> [EXCERPTED TEXT]
[Start of section]

Coal mining bit is the core component of mining equipment such as shearers and roadheaders in the coal mining process, known as the “teeth” of these machines. Specifically, shearer bits are responsible for cutting coal seams to form coal walls, while roadheader bits take on the task of developing roadways, opening up passages in the mixed zone of coal seams and rocks. Typically consisting of a carbide tip and a steel body, the carbide tip is the key working part that bears impact and wear, while the steel body provides structural support and connects to the mining equipment. During operation, coal mining bits rotate or reciprocate at high speed, breaking coal bodies through impact and cutting. Their working environment is extremely harsh: they not only have to deal with gangue mixed in coal seams but also bear high temperatures generated by long-term friction, which puts forward strict requirements on their wear resistance, impact resistance and corrosion resistance. As an indispensable consumable in coal mining, the quality and suitability of coal mining bits directly affect mining efficiency, safety and comprehensive costs.

Material Characteristics of Carbide Coal Mining Bit
Carbide coal mining bits, the most widely used type in the market, stand out due to their excellent material properties. The core advantage lies in the carbide tip, which is mainly made of tungsten carbide and cobalt through high-temperature and high-pressure sintering. Tungsten carbide has extremely high hardness (up to HRA 87 or above), ensuring excellent wear resistance when cutting coal and rock; cobalt acts as a binder, enhancing the toughness of the carbide tip and reducing the risk of chipping.
The steel body of the carbide coal mining bit is usually made of high-strength alloy steel, which undergoes special heat treatment processes such as quenching and tempering. This treatment improves the overall strength and toughness of the steel body, enabling it to withstand the impact load during mining without bending or breaking. The combination of high-hardness carbide tip and high-toughness alloy steel body makes the carbide coal mining bit have a balanced performance of wear resistance and impact resistance, which can adapt to the complex and harsh working conditions of coal mining and significantly extend the service life compared with ordinary steel bits.

Standard Shapes of Coal Mining Bit and Selection Rationale
The main shapes of coal mining bits are standardized according to national standards, including cylindrical, mushroom, conical and cap types. These shape designs are not randomly determined, nor are they merely to reduce the single weight of the alloy and lower costs.

[End of section]

> [TASK ITEM] Pick up the coal mining bit article after its last sentence and write what comes next.

> [Collected data]
[Start of section]

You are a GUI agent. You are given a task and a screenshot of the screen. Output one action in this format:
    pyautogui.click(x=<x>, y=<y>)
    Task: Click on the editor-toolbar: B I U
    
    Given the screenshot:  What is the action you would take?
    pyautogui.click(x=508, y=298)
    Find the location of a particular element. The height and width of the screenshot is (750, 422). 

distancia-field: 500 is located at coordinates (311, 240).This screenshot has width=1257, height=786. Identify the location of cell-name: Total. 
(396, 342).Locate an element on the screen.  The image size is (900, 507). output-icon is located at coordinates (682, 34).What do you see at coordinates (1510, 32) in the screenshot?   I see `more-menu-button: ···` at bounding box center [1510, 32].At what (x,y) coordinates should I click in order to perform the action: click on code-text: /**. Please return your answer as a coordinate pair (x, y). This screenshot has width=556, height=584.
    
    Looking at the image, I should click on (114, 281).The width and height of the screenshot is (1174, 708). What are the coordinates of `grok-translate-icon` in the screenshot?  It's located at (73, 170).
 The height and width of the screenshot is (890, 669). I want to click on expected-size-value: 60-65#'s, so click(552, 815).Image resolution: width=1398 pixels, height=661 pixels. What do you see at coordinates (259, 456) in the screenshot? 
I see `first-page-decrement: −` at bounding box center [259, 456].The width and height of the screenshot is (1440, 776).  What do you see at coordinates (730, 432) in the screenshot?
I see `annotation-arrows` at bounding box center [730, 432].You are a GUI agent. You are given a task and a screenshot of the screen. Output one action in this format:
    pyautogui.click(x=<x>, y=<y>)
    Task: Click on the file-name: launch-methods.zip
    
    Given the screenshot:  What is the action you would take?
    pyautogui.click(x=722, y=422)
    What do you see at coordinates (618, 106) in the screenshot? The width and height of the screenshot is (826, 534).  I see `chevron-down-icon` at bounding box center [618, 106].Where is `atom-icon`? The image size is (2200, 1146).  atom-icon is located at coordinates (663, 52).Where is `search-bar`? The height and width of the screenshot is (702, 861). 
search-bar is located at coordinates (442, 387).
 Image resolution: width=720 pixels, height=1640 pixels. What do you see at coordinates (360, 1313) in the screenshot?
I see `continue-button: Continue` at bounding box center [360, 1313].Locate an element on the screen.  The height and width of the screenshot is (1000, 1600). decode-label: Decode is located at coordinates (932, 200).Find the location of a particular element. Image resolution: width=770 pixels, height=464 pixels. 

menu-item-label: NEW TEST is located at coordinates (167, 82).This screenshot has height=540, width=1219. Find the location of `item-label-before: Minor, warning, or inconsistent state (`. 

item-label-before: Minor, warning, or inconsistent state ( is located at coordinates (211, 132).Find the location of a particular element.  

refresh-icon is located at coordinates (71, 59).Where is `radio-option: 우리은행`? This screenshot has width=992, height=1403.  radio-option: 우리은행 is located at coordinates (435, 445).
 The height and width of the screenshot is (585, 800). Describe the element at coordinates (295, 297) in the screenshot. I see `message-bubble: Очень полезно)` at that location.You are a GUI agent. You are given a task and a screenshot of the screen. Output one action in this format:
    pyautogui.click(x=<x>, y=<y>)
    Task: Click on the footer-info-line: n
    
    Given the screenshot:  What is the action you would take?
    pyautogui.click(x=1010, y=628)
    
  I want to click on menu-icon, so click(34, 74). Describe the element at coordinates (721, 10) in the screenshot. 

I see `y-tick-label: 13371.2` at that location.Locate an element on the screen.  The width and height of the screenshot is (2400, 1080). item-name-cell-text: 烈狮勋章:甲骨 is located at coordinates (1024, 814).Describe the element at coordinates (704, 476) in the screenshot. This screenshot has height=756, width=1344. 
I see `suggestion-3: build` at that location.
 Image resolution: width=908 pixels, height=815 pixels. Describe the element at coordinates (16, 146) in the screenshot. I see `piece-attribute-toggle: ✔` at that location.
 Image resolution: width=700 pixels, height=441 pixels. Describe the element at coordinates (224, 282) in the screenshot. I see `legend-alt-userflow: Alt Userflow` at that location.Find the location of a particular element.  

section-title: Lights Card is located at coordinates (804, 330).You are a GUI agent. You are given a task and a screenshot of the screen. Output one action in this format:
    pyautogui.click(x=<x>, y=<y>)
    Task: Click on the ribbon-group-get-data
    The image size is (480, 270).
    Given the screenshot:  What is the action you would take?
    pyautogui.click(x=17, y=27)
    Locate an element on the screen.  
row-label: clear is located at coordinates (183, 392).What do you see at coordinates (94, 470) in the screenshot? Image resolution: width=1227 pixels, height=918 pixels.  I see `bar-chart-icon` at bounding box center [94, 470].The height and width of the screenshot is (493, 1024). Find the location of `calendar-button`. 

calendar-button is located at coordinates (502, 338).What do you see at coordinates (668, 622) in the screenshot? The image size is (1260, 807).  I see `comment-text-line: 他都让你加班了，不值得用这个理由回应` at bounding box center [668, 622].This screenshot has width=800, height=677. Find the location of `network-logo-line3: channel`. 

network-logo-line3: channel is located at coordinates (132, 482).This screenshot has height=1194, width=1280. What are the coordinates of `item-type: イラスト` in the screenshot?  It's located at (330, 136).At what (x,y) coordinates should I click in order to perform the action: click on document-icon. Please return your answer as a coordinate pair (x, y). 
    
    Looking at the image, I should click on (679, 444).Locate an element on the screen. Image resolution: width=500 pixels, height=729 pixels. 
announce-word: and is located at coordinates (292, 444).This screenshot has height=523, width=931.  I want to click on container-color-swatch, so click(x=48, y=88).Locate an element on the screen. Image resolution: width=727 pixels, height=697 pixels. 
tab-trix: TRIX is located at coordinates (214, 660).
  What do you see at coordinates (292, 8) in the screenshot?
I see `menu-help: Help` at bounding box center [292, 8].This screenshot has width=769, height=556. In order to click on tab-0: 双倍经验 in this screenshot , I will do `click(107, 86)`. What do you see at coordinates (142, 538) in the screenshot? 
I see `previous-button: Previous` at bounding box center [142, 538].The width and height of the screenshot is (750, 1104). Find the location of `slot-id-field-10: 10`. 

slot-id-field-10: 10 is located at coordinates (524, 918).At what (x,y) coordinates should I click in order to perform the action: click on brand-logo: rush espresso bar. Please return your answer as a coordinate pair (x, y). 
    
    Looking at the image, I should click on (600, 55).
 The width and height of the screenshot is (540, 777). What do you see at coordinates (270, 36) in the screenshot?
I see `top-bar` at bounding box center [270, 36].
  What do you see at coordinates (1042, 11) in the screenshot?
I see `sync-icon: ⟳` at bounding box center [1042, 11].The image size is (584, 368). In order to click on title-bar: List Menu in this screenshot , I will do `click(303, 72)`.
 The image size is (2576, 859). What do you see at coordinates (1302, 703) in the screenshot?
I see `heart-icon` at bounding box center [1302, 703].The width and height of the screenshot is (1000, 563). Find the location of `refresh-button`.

[End of section]

> [EXERCISE RESULT]
Their core purpose is to match different mining conditions and optimize the stress state and wear mode of the bits. The national standard for coal mining bits specifies the dimensional parameters and shape requirements of various types of bits, which is to ensure the interchangeability of bits and the stability of mining operations, and at the same time guide enterprises to select appropriate bit shapes according to actual working conditions.
For example, in the face of extremely hard rock conditions, the national standard implicitly prioritizes the selection of cylindrical bits through relevant performance indicators; for ordinary hard rock or coal seams, conical or mushroom bits are more in line with the operational requirements specified by the standard. This standardized shape classification provides a scientific basis for the rational selection of coal mining bits, helping to avoid performance mismatches caused by random selection.


Coal Mining Bit Selection Based on Stratum Hardness and Environment
Selecting the right coal mining bit must be based on the specific mining environment, and the core basis is the hardness grade of the rock stratum (expressed by the Protodyakonov coefficient f). Different stratum grades and environmental conditions correspond to different bit selection requirements, which are detailed as follows:

Selection for f1-f8 Grade Stratum
For stratum with f1-f2 grade, including relatively soft shale, chalk and hard coal, standard coal mining bits are suitable. The bit tip angle and alloy strength of standard bits are designed according to specific parameters, and a small alloy tip can meet the mining needs while improving mining speed. For stratum with f3-f4 grade, such as hard argillaceous shale, unconsolidated sandstone and limestone, and soft gravel, standard bits cannot adapt, so semi-rock bits are required.
The body of semi-rock bits is made of high-quality high-strength alloy steel, and after special heat treatment, their impact resistance is 2-5 times higher than that of ordinary bits. For stratum with f5-f8 grade, mainly general sandstone and iron ore, full-rock bits are needed. The tip of full-rock bits is made of high-hardness tungsten alloy, sintered at high temperature and high pressure; the alloy hardness reaches HRA 87 or above, and the wear-resistant layer hardness reaches HRC 68 or above. The welding part between the bit body and the tip adopts brazing and quenching process, with high filling degree and strong shear strength of the weld, ensuring no tip falling during use.

Selection for f9-f11 Grade Stratum
For stratum with f9-f11 grade, including dense granite, very hard sandstone and limestone, quartz veins, conglomerate and hard iron ore, hard rock bits should be selected. The overall structure of hard rock bits is optimally designed; the body is made of low-carbon alloy structural steel, and after overall treatment, it has both excellent hardness and toughness.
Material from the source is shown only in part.